Parteichef mit einer Vorliebe für Verkehrsthemen
Mit Christian Lindner hat Wissing einen Parteichef, der immer wieder direkt ins Verkehrsressort eingreift. Wissing hält das 9-Euro-Ticket für einen Riesenerfolg. Er könnte eingehen in die Geschichte als der Minister, der den jahrzehntelang vor sich hin gärenden deutschen Tarifdschungel trockengelegt hat. Anfang August zeigt er sich über einen Sprecher offen für eine Verlängerung des 9-Euro-Tickets. Lindner kassiert den Vorstoß als Bundesfinanzminister umgehend wieder ein: Das sei nicht finanzierbar. Und da kommt der selbstdisziplinierte Wissing zum Vorschein: Kein Wort mehr dazu.
Der eingeschnürte Volker Wissing vorm gelben Elektro-Bus in Berlin fordert die Bundesländer auf, einen Vorschlag für ein finanzierbares Ticket vorzulegen. Mit dem könnte auch Lindner leben. Während die Länder klar machen, dass der Bund das Ticket vollständig übernehmen müsse. Könnte sein, dass die historische Chance vorerst abgeräumt ist.
Wissing kann austeilen, man muss nur genau hinhören
Charakterlich scheinen der Richter und ehemalige Staatsanwalt Wissing und der Politikwissenschaftler Lindner recht unterschiedlich zu sein. Christian Lindner tritt breitschultrig auf, gönnt sich emotionale Ausbrüche wie den Vorwurf, das 9-Euro-Ticket fördere "Gratismentalität" und sei eher ein Ding von Linksradikalen. Wissing wirkt neben ihm hölzern. Er wägt seine Worte nach juristischer Korrektheit. Aber Wissing wirkt bescheiden. Er wird nicht laut und kanzelt nicht ab.
Und wenn er austeilt, muss man sehr genau hinhören, um es nicht zu überhören. So beim Festakt zur Übergabe des Verkehrsministeriums von Scheuer an Wissing. Vorgänger Andreas Scheuer (CSU) spricht lange über Ungerechtigkeiten, die ihm widerfahren seien, erzählt über die eigenen Verdienste. Der neue Bundesverkehrsminister Wissing spricht im Anschluss: Ein Regierungswechsel sei ein sehr würdiger Akt in der Demokratie. "Er kann eine große Ästhetik haben." Wissing betont das "Kann". Um dann den Musikern des Festakts zu danken. Sie hätten sehr dazu beigetragen.
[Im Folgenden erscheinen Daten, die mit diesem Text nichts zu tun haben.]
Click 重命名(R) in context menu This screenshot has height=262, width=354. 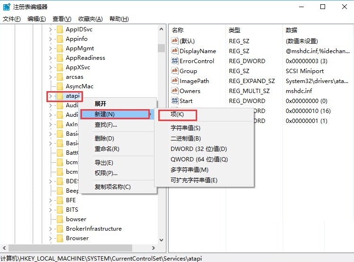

Wissing wird nicht immer deutlich
Volker Wissing spricht gerne über den Wert der Freiheit, scheint aber mit seiner zurückhaltenden, leisen Art derzeit nur bedingt in eine Partei zu passen. Die FDP gibt sich alle Mühe, nach Wahlniederlagen in Schleswig-Holstein und Nordrhein-Westfalen in diesem Jahr zumindest in Niedersachsen im Oktober zu punkten, und ist deshalb laut, wo es geht. FDP-Parteichef Lindner braucht einen Erfolg und hofft, ihn auch über verkehrspolitische Themen zu erreichen.
Wissing wirkt eingezwängt zwischen dem, was Lindner für finanzierbar hält und dem, was aus seiner Sicht nötig wäre. Was das ist, zeigt sich beim 9-Euro-Ticket: ein deutschlandweit gültiges Ticket. An anderen Stellen behält Wissing es für sich. Diszipliniert und lächelnd.